Posto abaixo texto da leitora identificada apenas como Cris. São comentários a respeito da polêmica do cachorro pendurado à parede como obra de arte e outros pontos de vista:
A obra de Habacuc foi inspirada na morte de um imigrante, que foi praticamente devorado por dois cães da raça “rottweiler”. Segundo noticiou a imprensa, o episódio foi filmado e policiais que estavam no local se negaram a atirar contra os cães alegando que a vítima (o imigrante) poderia ser atingido.
A morte ocorreu, portanto, por irresponsabilidade puramente humana. Não vou dizer que conheço em detalhes a história, mas posso arriscar: cães treinados para matar, que de alguma forma entraram em contato com o imigrante (quando deveriam estar presos) e absoluta estupidez, ou quem sabe até má-fé, dos policiais.
Agora, colocar um cão para morrer de fome para dizer que é arte e que isso é feito em prol de uma causa “nobre”, convenhamos, não desce, não dá para engolir. É assim, chamando atenção, criando “polêmicas” (falem mal, mas falem de mim) que muitas pessoas alcançam a notoriedade, já que não possuem outras formas de fazê-lo, por não terem, por exemplo, talento, criatividade.

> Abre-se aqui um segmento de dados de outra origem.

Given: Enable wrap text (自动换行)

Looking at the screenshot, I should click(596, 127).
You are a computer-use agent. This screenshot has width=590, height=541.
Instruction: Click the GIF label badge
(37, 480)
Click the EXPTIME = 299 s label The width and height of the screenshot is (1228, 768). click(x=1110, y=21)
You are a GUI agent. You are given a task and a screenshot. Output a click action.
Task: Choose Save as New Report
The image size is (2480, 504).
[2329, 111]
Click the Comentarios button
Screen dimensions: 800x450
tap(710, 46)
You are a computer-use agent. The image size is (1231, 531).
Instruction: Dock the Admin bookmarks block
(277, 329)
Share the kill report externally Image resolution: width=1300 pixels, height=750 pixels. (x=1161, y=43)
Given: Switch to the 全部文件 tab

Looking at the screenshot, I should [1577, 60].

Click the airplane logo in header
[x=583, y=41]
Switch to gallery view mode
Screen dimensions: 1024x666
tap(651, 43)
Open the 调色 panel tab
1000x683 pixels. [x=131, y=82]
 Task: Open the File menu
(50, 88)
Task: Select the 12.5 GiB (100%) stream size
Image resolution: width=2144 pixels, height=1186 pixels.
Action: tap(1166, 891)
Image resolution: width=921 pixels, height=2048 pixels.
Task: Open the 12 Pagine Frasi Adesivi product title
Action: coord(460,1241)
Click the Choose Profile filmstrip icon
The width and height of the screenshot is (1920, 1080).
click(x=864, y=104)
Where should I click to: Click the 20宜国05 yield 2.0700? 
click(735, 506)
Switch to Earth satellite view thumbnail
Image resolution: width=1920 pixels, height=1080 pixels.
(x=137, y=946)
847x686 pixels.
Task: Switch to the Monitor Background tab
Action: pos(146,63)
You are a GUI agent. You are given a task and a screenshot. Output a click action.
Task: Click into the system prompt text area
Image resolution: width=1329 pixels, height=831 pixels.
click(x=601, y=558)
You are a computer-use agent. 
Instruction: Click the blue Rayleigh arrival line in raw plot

Gosto muito de ler as críticas de Ferreira Gullar porque sou, de certa forma, um tanto conservadora, um tanto avessa a inovações excessivas, não pelas inovações em si, mas pelo que elas têm na maior parte das vezes de vazias e inúteis. Certa vez fui a uma exposição cheia de instalações, e uma delas consistia em um monte de sal amontoado, de mais ou menos 1m. Ora, isso é arte?
Os artistas mais “inovadores”, sobretudo os que gostam de umas instalações, costumam dizer que tudo pode virar arte. Discordo. A arte tem a ver com a emoção, com o sentir, com a estética (não, não estou dizendo que uma tela tem que ser bonita, simétrica; a beleza pode estar presente em linhas tortas, disformes). A arte envolve transformação. Romper estruturas é algo louvável, mas esse rompimento precisa ter algum sentido, precisa ocasionar um plus.
Outra vez fui ver a bienal em SP e na minha cabeça tocava o tempo inteiro a trilha sonora desse evento: justamente a música “Bienal”, de Zeca Baleiro. Não havia quase nada de aproveitável. Não é preciso entender uma obra de arte racionalmente para sentir a sua força, para se emocionar com ela. Vide Jackson Pollock, dentre inúmeros outros. Mas o problema de alguns artistas é que sua “arte”, além de inacessível ao racional, não encontra nenhum eco no emocional.
Daí que eles precisam continuamente explicar o significado de certas “instalações” e criam justificativas pretensamente sérias para baboseiras que nem eles sabem o que são.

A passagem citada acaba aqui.